“Fate tried to conceal him by naming him Smith.”

— Oliver Wendell Holmes, Jr., Supreme Court justice

What can you discover about a person from just their first name? With the right data set, it turns out, quite a bit. While they might seem randomly distributed, a person’s name says a lot about them: where they are from, their generation, and other demographic details. This has many practical uses but for now let’s start by taking a look at the raw data.
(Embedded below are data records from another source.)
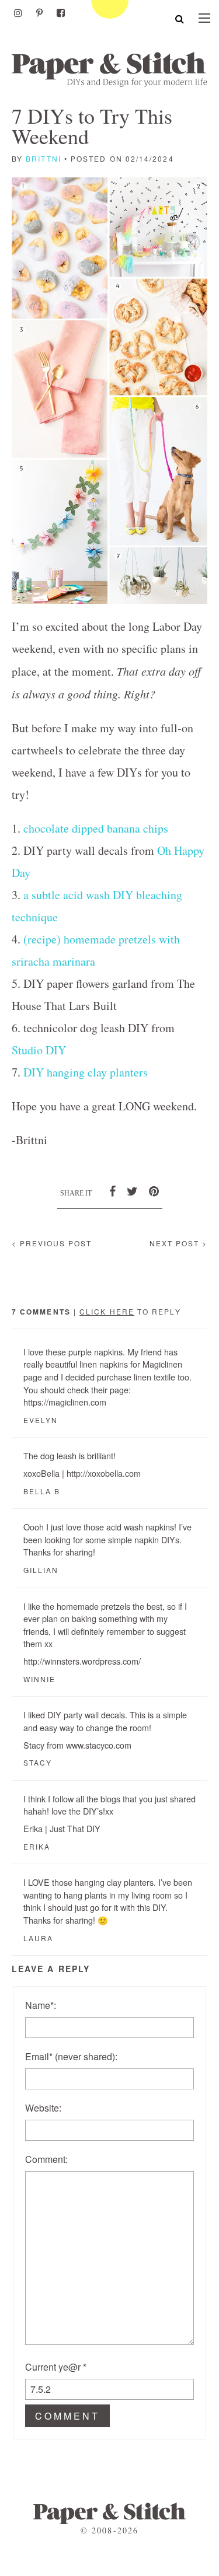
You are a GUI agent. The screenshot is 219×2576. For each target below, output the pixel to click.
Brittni (43, 158)
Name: (40, 2005)
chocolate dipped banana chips (95, 828)
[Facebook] (61, 13)
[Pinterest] (39, 13)
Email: (71, 2056)
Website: (43, 2107)
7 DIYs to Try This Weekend (92, 126)
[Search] (179, 18)
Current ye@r (55, 2367)
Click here (106, 1311)
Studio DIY (39, 1050)
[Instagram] (18, 13)
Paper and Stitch (109, 69)
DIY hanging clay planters (85, 1072)
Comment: (46, 2159)
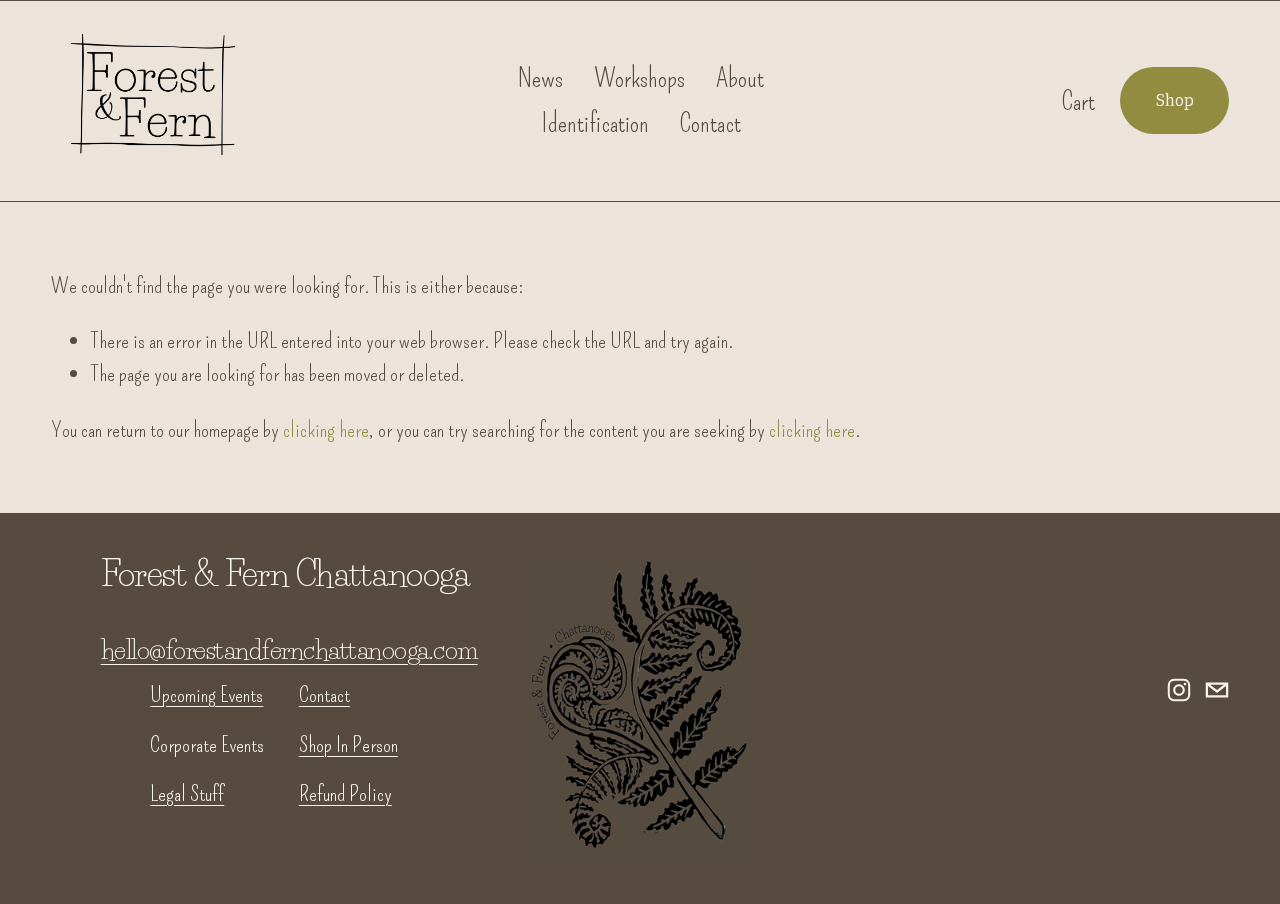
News (540, 78)
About (740, 78)
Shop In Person (348, 744)
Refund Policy (345, 793)
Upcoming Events (206, 694)
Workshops (639, 78)
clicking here (326, 429)
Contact (710, 123)
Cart (1078, 101)
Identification (595, 123)
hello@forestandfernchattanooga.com (289, 650)
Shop (1175, 100)
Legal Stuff (187, 793)
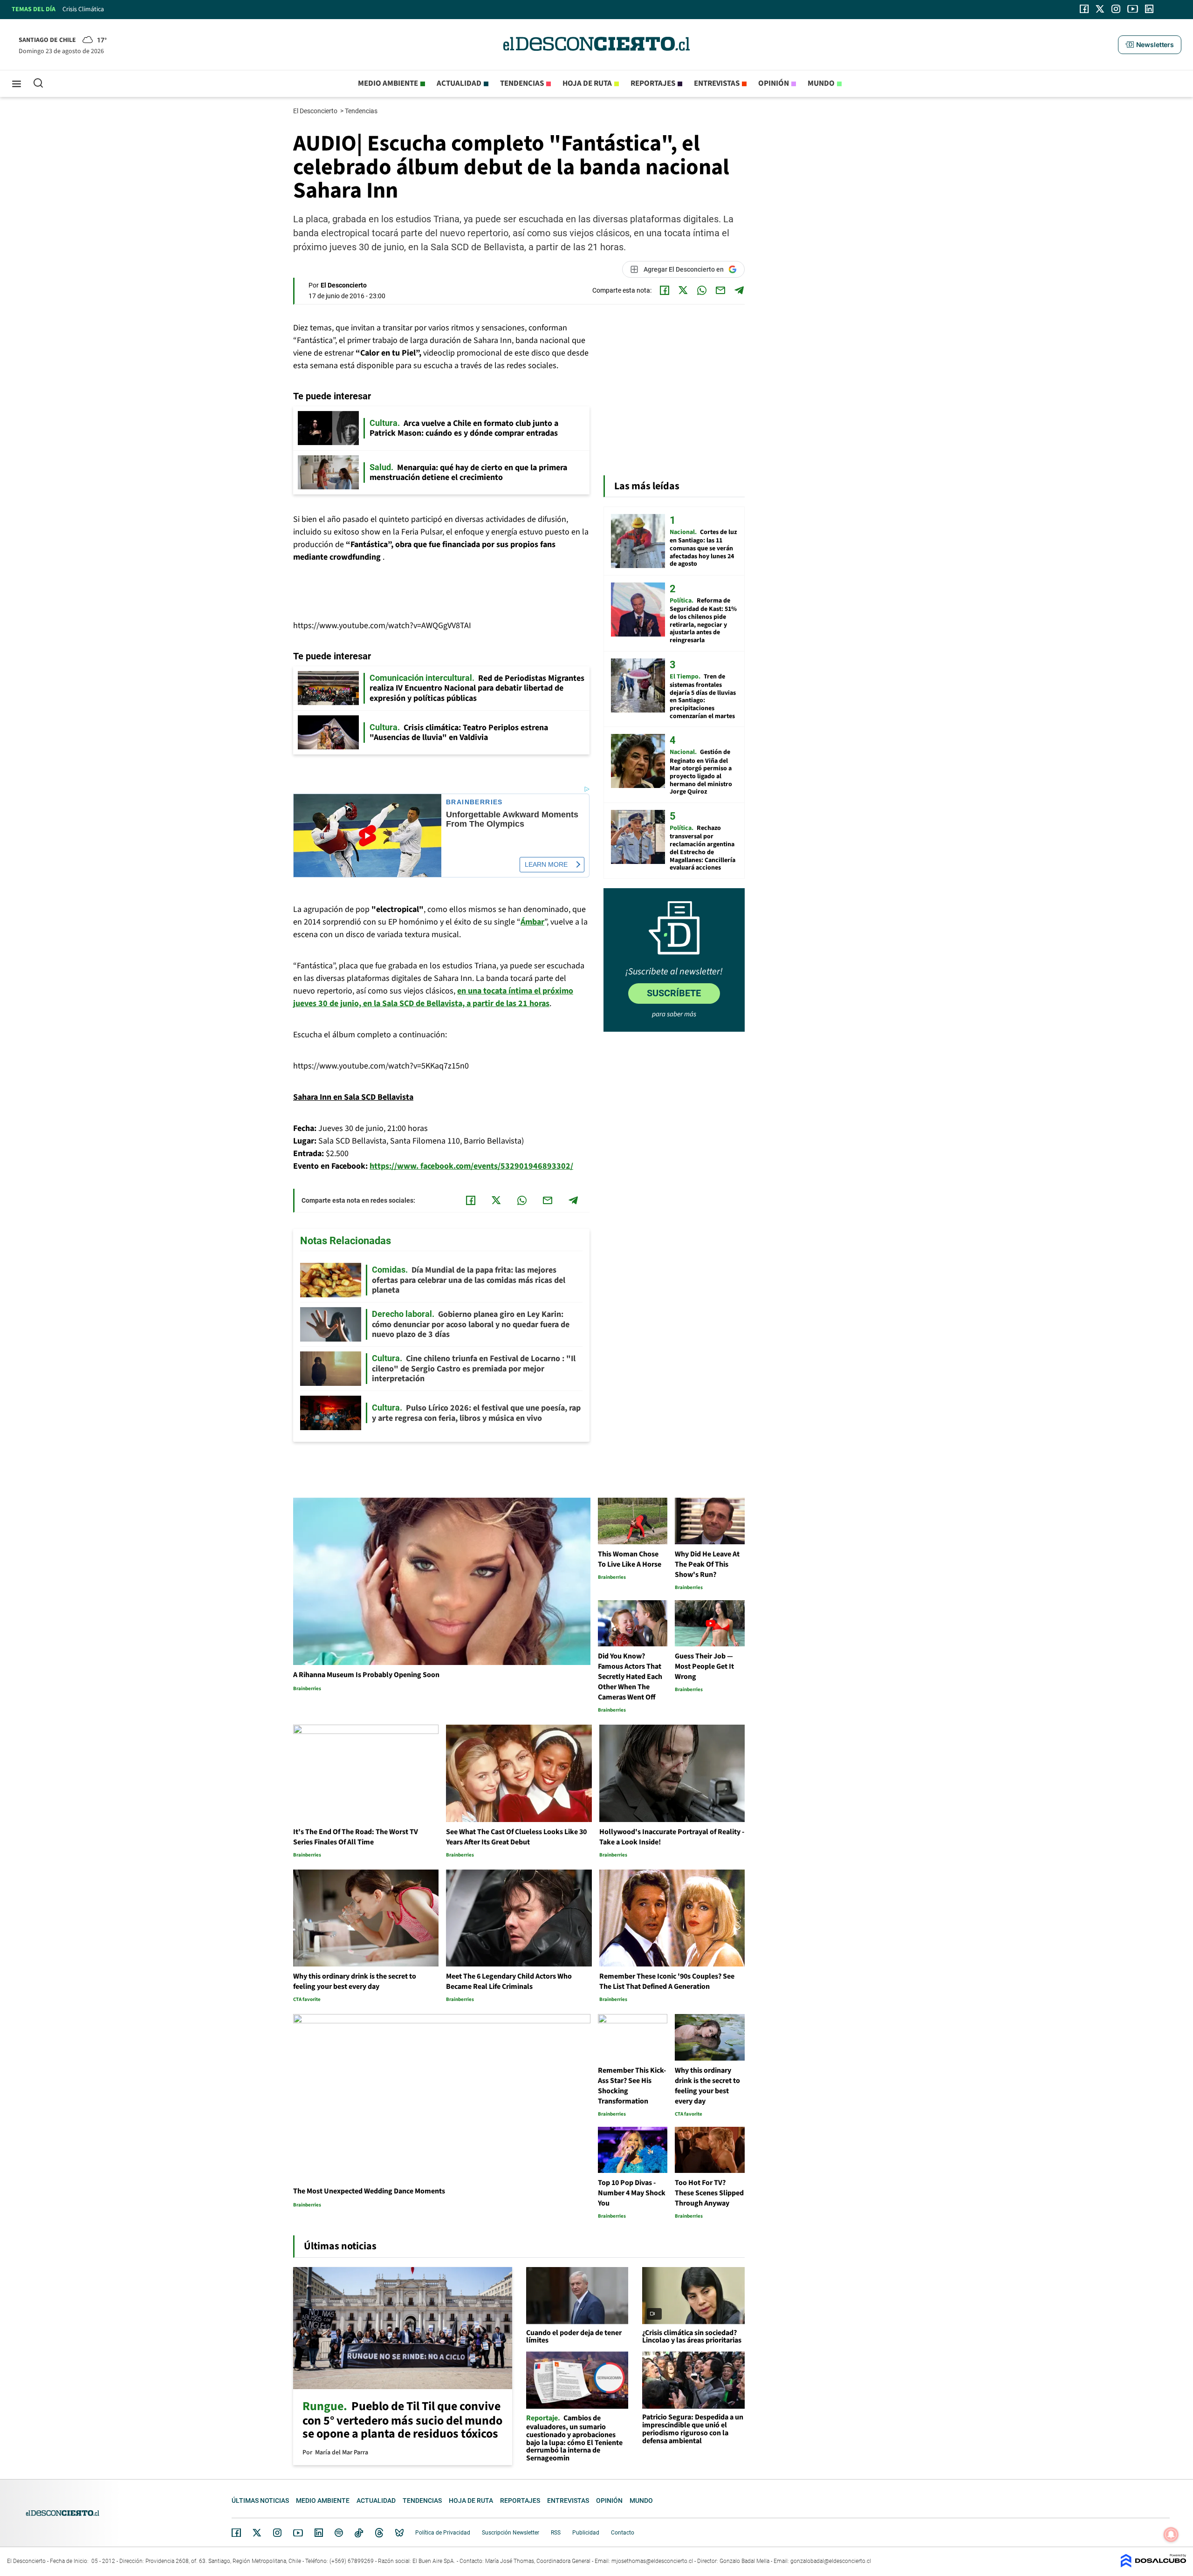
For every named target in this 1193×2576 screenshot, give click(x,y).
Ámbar (532, 922)
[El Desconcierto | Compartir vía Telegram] (739, 290)
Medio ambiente (388, 83)
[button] (1149, 44)
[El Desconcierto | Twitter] (1100, 9)
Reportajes (653, 83)
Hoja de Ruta (587, 83)
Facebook (236, 2532)
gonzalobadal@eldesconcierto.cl (830, 2561)
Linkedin (319, 2532)
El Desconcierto (316, 111)
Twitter (257, 2532)
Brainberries (474, 802)
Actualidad (459, 83)
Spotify (339, 2532)
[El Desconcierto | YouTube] (1132, 9)
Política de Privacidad (442, 2532)
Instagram (277, 2532)
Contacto (622, 2532)
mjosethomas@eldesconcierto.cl (652, 2561)
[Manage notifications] (1171, 2534)
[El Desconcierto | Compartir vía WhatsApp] (701, 290)
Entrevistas (717, 83)
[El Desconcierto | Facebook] (1084, 9)
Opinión (773, 83)
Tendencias (522, 83)
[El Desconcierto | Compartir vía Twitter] (683, 290)
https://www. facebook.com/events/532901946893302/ (471, 1166)
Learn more (546, 864)
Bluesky (399, 2532)
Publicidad (585, 2532)
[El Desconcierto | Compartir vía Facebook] (664, 290)
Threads (379, 2533)
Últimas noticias (260, 2500)
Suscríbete (674, 993)
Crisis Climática (83, 9)
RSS (556, 2532)
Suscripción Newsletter (510, 2532)
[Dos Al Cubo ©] (1153, 2565)
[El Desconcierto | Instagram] (1115, 9)
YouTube (297, 2532)
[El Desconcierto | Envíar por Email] (720, 290)
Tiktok (359, 2532)
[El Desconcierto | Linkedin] (1149, 9)
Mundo (821, 83)
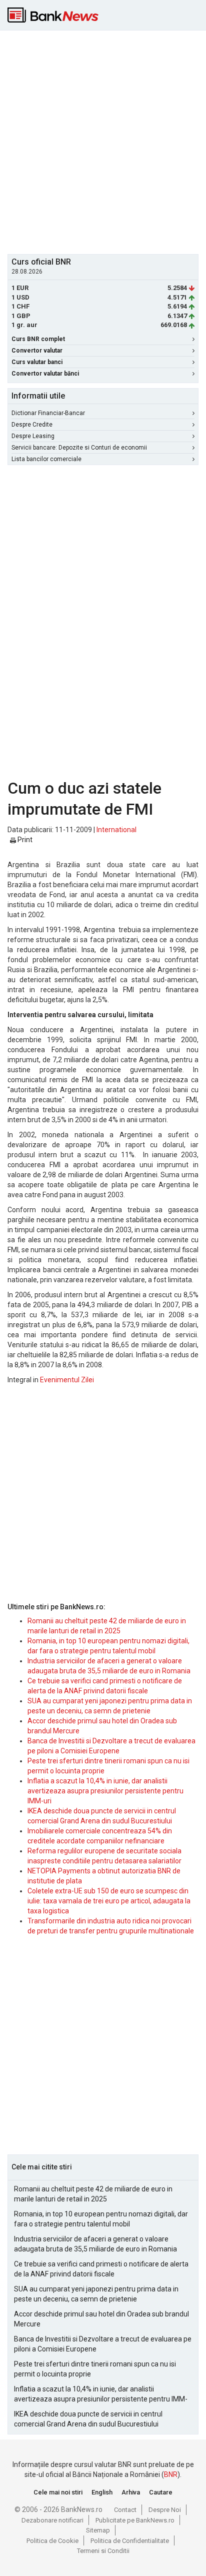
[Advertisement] (103, 141)
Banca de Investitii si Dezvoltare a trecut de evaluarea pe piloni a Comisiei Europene (103, 2344)
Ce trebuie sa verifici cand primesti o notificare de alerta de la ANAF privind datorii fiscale (101, 2269)
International (116, 830)
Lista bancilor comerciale (47, 459)
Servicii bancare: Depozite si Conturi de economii (79, 447)
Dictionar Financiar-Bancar (48, 413)
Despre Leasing (33, 436)
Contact (125, 2509)
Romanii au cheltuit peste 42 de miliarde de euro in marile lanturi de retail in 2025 (93, 2194)
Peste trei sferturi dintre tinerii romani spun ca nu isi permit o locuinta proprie (95, 2369)
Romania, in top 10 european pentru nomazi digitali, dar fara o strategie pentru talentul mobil (101, 2219)
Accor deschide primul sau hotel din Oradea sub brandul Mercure (101, 2319)
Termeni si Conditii (103, 2550)
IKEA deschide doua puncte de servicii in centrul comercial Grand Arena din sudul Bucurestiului (88, 2419)
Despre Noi (164, 2509)
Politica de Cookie (52, 2540)
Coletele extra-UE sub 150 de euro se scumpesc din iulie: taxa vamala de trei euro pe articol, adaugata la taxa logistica (109, 1901)
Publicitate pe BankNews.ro (135, 2520)
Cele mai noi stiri (58, 2492)
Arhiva (131, 2492)
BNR (171, 2474)
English (102, 2492)
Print (24, 840)
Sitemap (98, 2530)
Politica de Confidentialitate (129, 2540)
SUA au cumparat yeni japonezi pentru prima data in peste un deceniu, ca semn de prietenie (96, 2294)
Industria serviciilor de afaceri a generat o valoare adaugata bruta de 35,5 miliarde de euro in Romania (95, 2244)
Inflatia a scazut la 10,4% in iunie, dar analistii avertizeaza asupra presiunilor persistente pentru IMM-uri (106, 1791)
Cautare (160, 2492)
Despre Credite (32, 424)
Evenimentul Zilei (67, 1380)
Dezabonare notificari (53, 2520)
Diving into the name database

The Social Security Administration maintains a database of baby names for each year going back to 1880 along with their rankings. Here are the most popular baby names for 2016:

Rank Male Female
1 Noah Emma
2 Liam Olivia
3 William Ava
4 Mason Sophia
5 James Isabella
6 Benjamin Mia
7 Jacob Charlotte
8 Michael Abigail
9 Elijah Emily
10 Ethan Harper

Looking at this chart you may get an intuitive sense that some of these names are older than others. You may know Williams of all different ages, but Mason “feels” like a recent trend. Similarly for girls, Emma feels like it has a longer history than Harper. Looking at the prevalence over time shows this to be true. Here are those names, along with a few others:

Clearly, the evolution of a particular name over time is highly variable. By graphing names over time this way we can quickly gather insights at a glance. Some names, like William, were once staggeringly common (at one point nearly 10% of the male population!) but have lost popularity over time. Emma is, at the time of this writing, the most common girls’ name, despite having gone nearly extinct in the 1970s. An interesting anomaly from this analysis is the tendency for some names to come about seemingly spontaneously. Often these are “invented” names from popular media.

Pop culture and historical events

The name “Samantha” was created in 1964 for Elizabeth Montgomery’s character in the TV series Bewitched. It was so chosen because it sounded particularly “witchy” to contemporary audiences. At the time, “Samantha” was in the same league as her supporting characters “Endora”, “Tabitha”, and “Esmerelda” (although those never caught on!).

The first Samantha (1964)

“Madison” was chosen by Daryl Hannah’s character in the film Splash, after the eponymous street in New York City. “Madison’s not a name!”, Tom Hanks’ character exclaims in the movie. Today it is one of the most popular girls’ names and Tom Hanks’ comment may be confusing to modern viewers.



Just as media or current events can spontaneously create names, they can also lead to their extinction. While “Katrina” had been already been in decline for the past few decades, the 2005 hurricane led to the name being stigmatized. Even more dramatically, “Isis” enjoyed moderate success (about 500 girls per year) throughout much of the 2000s. Due to its association with the less-than-felicitous terrorist group, by 2016 only 53 girls were born with that name. I’m somewhat surprised that there are even 53 baby Isises out there, proving once again that people are delightfully complex.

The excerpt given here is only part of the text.